Waterloo Script  A pre-WYSISYG (What-You-See[on the screen]-Is-What-You-Get[when you print the document]) word processing system for mainframe computers.   The user had to master at least a basic set of Script mnemonic codes in order to get the document to print out legibly, and those codes would only be activated when the document was sent ("spooled") to the mainframe computer's line printer, a single high-speed device that served the entire community's printing needs.  Printing delays often were measured in hours.  Script reversed the "comment" convention (see Assembler above) so that when the machine saw a period, later a colon, in the left margin, it would assume it was reading a machine instruction code (e.g., ".pp;" for paragraph) and anything following the semi-colon or on  a line that does not begin with a period was treated as plain text.  In time, Script became the basis for GML or Generalized Markup Language, the ancestor of HTML (below) and XML  GML instructions started with a colon in the left margin to distinguish them from Script instructions, but otherwise their logic was very similar to Script's.  Click here for the University of Waterloo SCRIPT features and system requirements page (1990).

HTML  Hyper-Text Markup Language, a descendant of Waterloo Script via "SGML" (Standardized Generalized Markup Language), the first attempt to standardize all digital document formatting, HTML is the standard language used to create web pages.  If you go to Internet Explorer while viewing this page and click on the "View" menu at the top, then click on "View Source," you will see the source code behind the text that is displayed in WYSIWYG on your screen and your printout.  To see it in Mozilla Firefox, go to Tools-->Web Developer-->View Source.  All of that should remain invisible to you when you read digital text, even as the type compositor's assembly of a string of lead type units on a composing stick or the printer's pulling the tympan down upon the paper and plate is invisible to the reader of a printed book, or the scribe's individual pen strokes and preparation of a calf skin to become parchment for writing is invisible to the reader of a manuscript.  Early versions of MS-Word would show users its markup codes, as well, but this word processing program has been WYSIWYG so long that this is no longer considered by Microsoft to be necessary for ordinary users of the program.

XML  Extensible Markup Language (ca. 1998), the current descendant of SGML and Script, this is the newest standard digital code for creating Web based documents and other artifacts, including those which contain video and audio.  XML "tags" look very like those of HTML, but they are language-independent (e.g., non-Roman characters) and they can interrelate information of the same type in many documents.

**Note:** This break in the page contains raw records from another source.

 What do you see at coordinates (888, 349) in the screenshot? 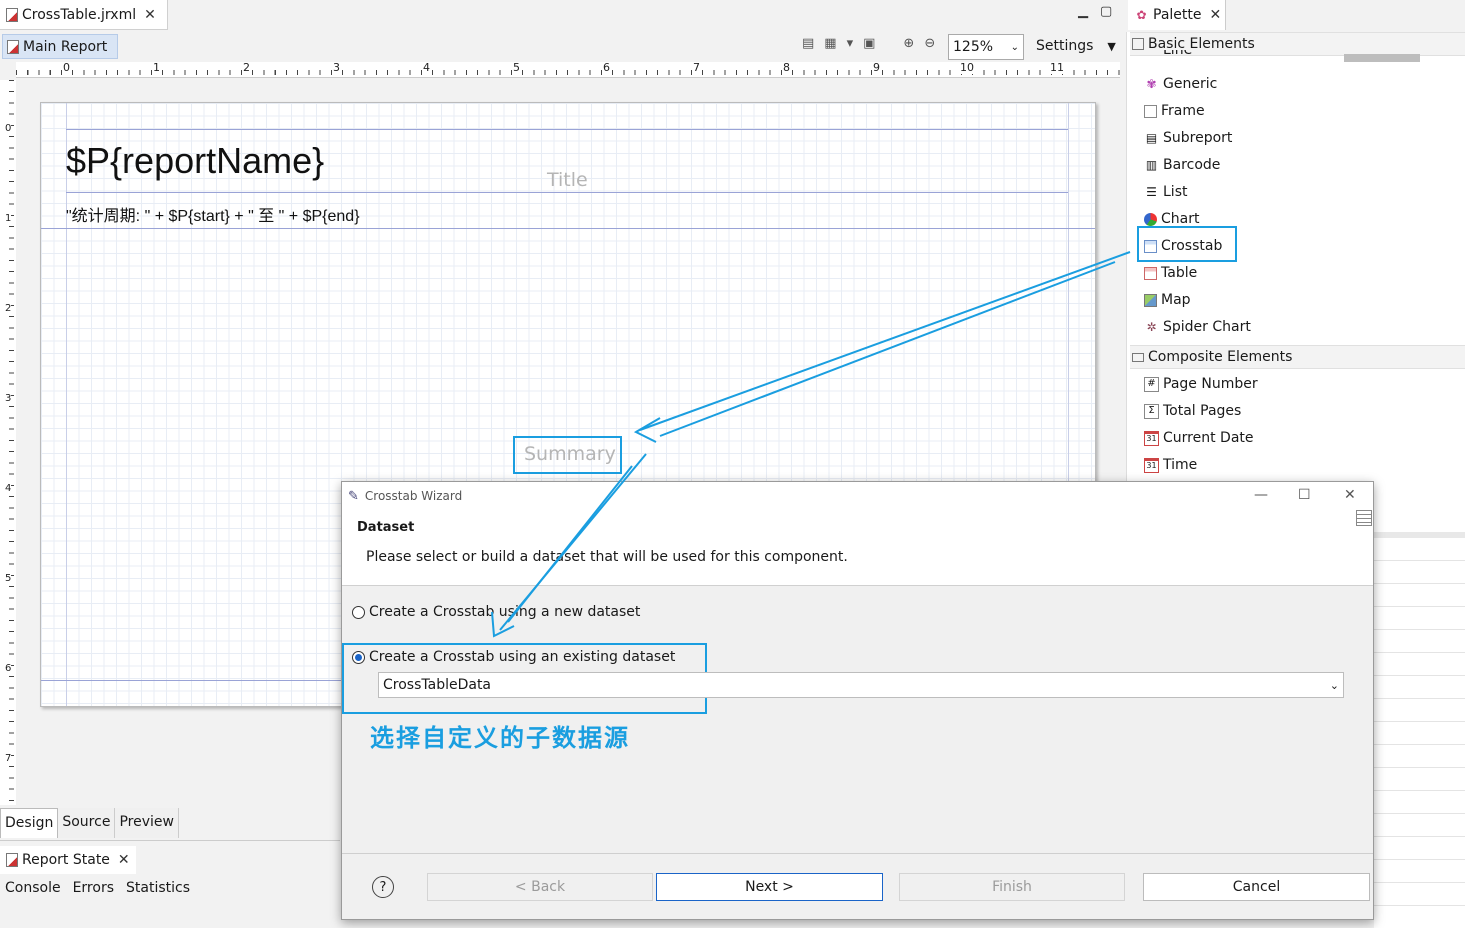
I see `arrow-crosstab-to-summary-outline` at bounding box center [888, 349].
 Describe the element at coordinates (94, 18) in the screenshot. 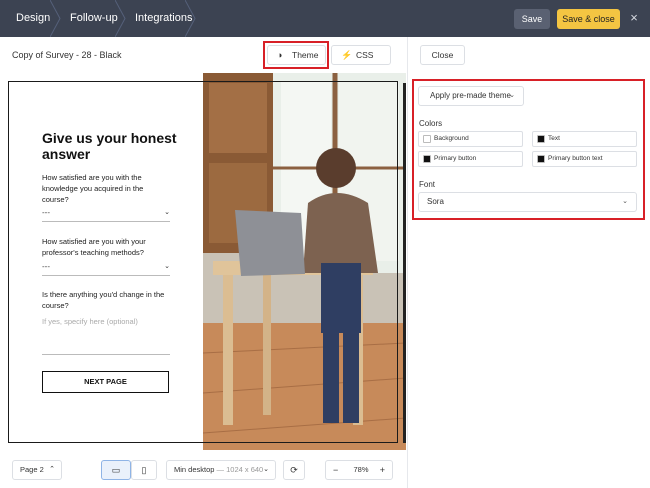

I see `tab-follow-up: Follow-up` at that location.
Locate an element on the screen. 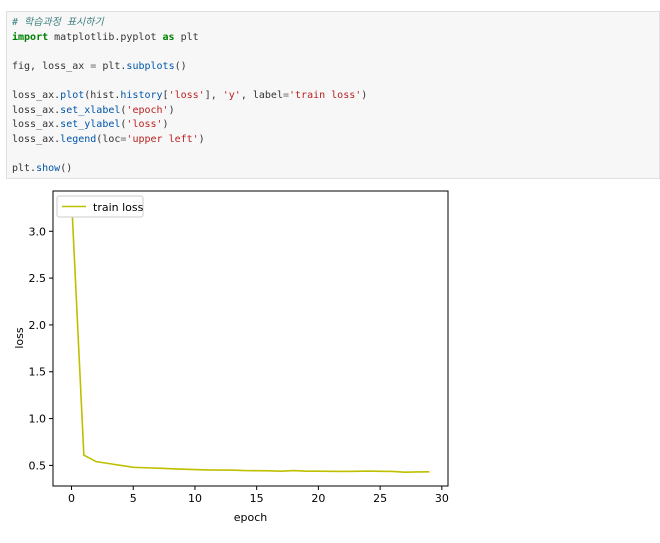 The height and width of the screenshot is (543, 660). y-axis: 0.5 1.0 1.5 2.0 2.5 3.0 is located at coordinates (41, 348).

MARC (a specialized code for running library catalogs): You can see the MARC code for any library catalog search result by clicking on the "MARC Display" on the top menu buttons.  Cataloging librarians tend to find he MARC view easier to read, because it's the form of document they write!

        If you want to learn more about code and coders (those engineers who write code), set aside a few hours to read Paul Ford's long-form article, "What Is Code?," Businessweek, June 11, 2015, available at  Because of its use of graphics to explain coding concepts, you cannot print it out for reading, even though it is the length of a print novela or long sort story.  Ford attempts to explain code to business people who work with coders but who are increasingly unable to understand what their colleagues are doing and saying.  The very existence of the article signals an impending shift in commercial software development.  Coders need business types to help them make money from their inventions, and busines types need coders to invent products they can sell, but when the two can no longer speak the same language, something big may be about to happen.  Ford can introduce you to much more powerful coding languages than the few mentioned above, such as "C," "C++," and "Python."  HTML and XML are really more about controlling how text displays on Web based applications vs. robust programing languages that actually run the world you live in, from your cell phone and laptop to airplanes and elevators and not a few vending machines on campus.